Technology in Secure Classrooms
Welcome back to Sunday Morning Coffee, or thanks for sharing your Sunday Morning Coffee with me for the first time. Either way, I’m so happy you’re here.
To talk about one of my favorite topics…education in secure settings.
What classroom in today’s America doesn’t include technology? Ones in prisons, jails, detention centers, and some disciplinary alternative campuses, that’s where. Why is this significant, you may ask? Thanks for asking! I’m so glad someone did, so that I have my blog content for the week, and so that we can lay to rest the arguments against using technology in these classrooms once and for all.
Why is tech important for these forgotten students? Have you applied for a job in the past decade? Applied for insurance? Searched for a job? Tried to apply for a driver’s license, register a new vehicle, change states and need new tags (ok, that one’s really personal for me. I’ll get off that rant now)? Made a doctor’s appointment? Filed a claim of any sort? Ordered your groceries on line? Bought anything from Amazon? Found your soul mate via the internet (Ok. That one may be personal for some of you, so don’t answer)? Bottom line…there’s very little that doesn’t require some aspect of being ‘on line’ nowadays.
Imagine you’ve been incarcerated for 30 years or more. You’ve never seen a smart device (unless your celly smuggles one in, then you want to stay as far away from it as possible). You get to use a desktop computer in the law library, if you’re lucky, but it, of course, isn’t connected to the internet. Then you get to go home. You exit the facility in DOC-issued clothing with $20-$50 in your pocket, and if you’re lucky, family to pick you up. If you aren’t that lucky, you have to figure out your next move on your own. You’re on paper (that’s parole for you lay-readers), and part of your conditions are to get a job as quickly as possible. You went to prison when a cell phone was a block of plastic with push buttons and an antenna. IBM introduced the first ‘smart’ phone that year, at the cool price of $1,100, but you were already in a cool cell, so you missed the whole cell phone revolution. And the world wide web as we now experience it.

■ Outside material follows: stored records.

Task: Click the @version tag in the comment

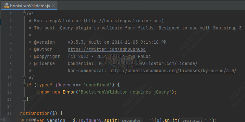Action: [44, 42]
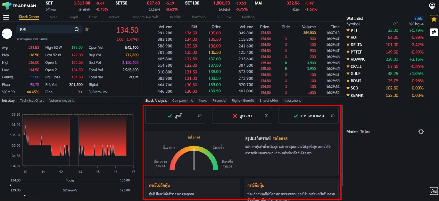Open Market Ticker settings gear
The height and width of the screenshot is (201, 439).
coord(421,131)
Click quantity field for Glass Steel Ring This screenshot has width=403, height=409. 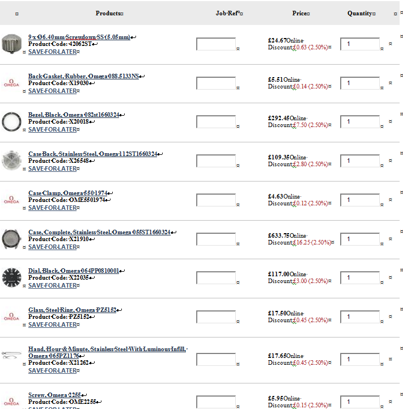[359, 317]
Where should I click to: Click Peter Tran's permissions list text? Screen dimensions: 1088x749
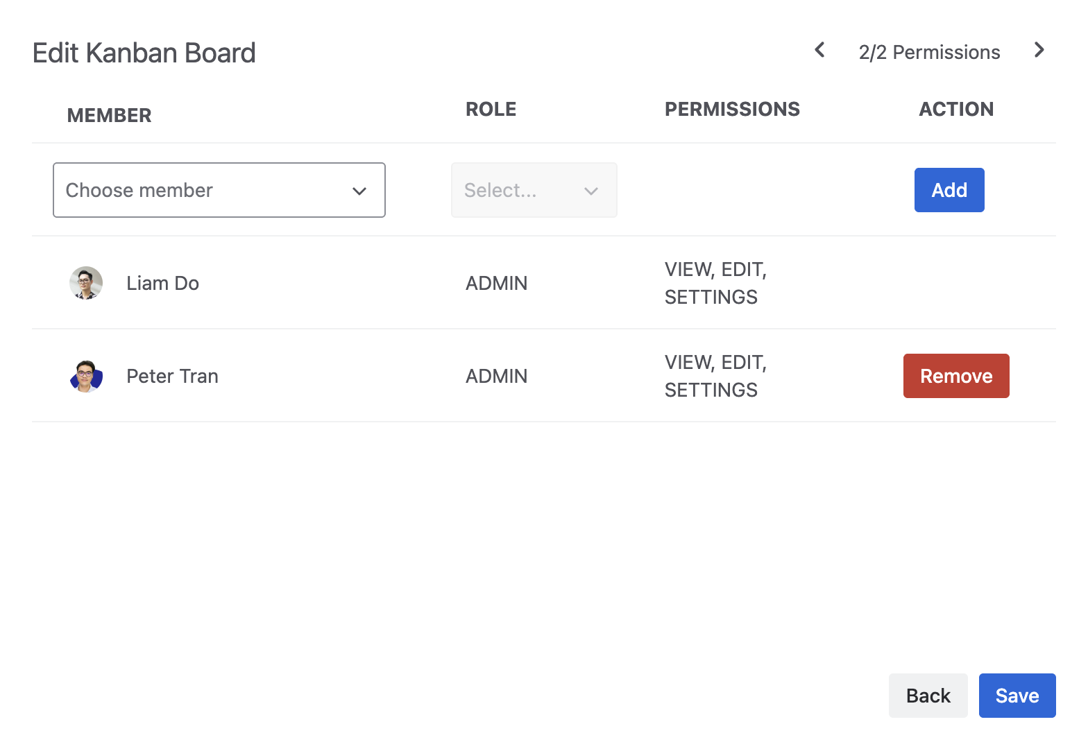pos(715,376)
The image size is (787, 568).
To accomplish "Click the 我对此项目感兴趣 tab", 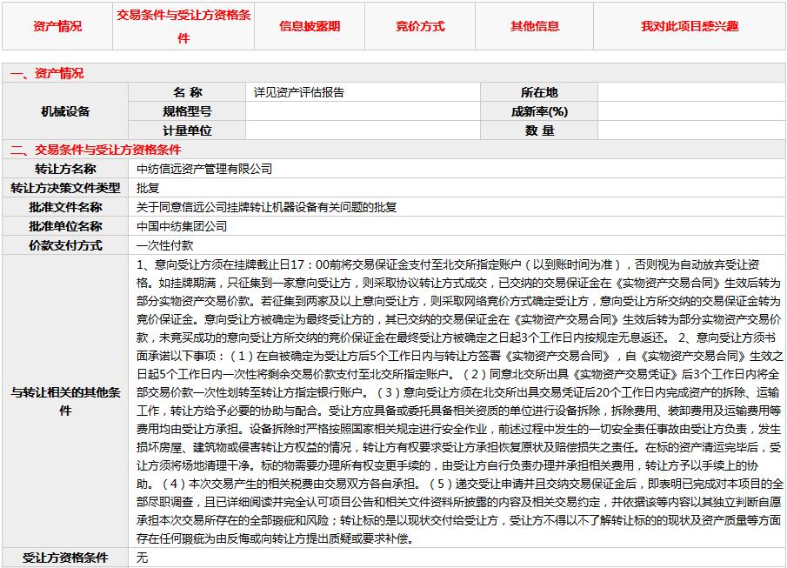I will tap(690, 27).
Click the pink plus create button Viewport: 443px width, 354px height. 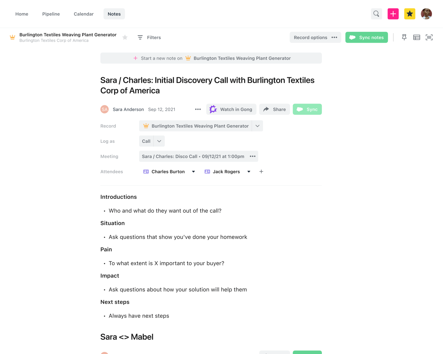pos(393,14)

Now imagine trying to navigate all of the ‘on-line’ features of our lives, the necessary and not-so-necessary ones, having not experienced the gradual introduction of the skills needed for that navigation. Daunting doesn’t even cover it.
So why do secure settings prohibit the internet for students? No one wants an individual convicted of a crime to be running their drug business via a DOC-approved device from their cell. Or emailing a victim or a victim’s family. Or still heading up their cartel remotely. Or threatening, bribing, or coercing public officials or witnesses…you get the picture. These are all legitimate concerns, and they still happen, even without the state’s consent through contraband, and that’s bad enough without adding that criminal behavior is allowed to continue via an agency’s handing over the tools willingly. I get all that.
So where’s the sweet spot? There are options. As educators, we can prepare our students for life in the 21st century world of technology and still maintain a safe and secure environment. Internet-connected computer labs (desktops or laptops) where student activity is monitored is one solution. Your IT department can track where everyone is or has gone. In one program my team implemented, each student was paired with a doctoral student from MIT, and via Zoom, the ‘inside’ students were monitored by an ‘outside’ student (read about that here if you want). There are also secure solutions that mimic the internet but work more like an intranet, or a VPN, so that students are navigating content but not on the internet. I've been using the APDS tablets in various settings since 2014, and we’ve never once had a student hack their way out. No one’s ever used their tablet as a weapon, either, just in case you’re making THAT argument in your head.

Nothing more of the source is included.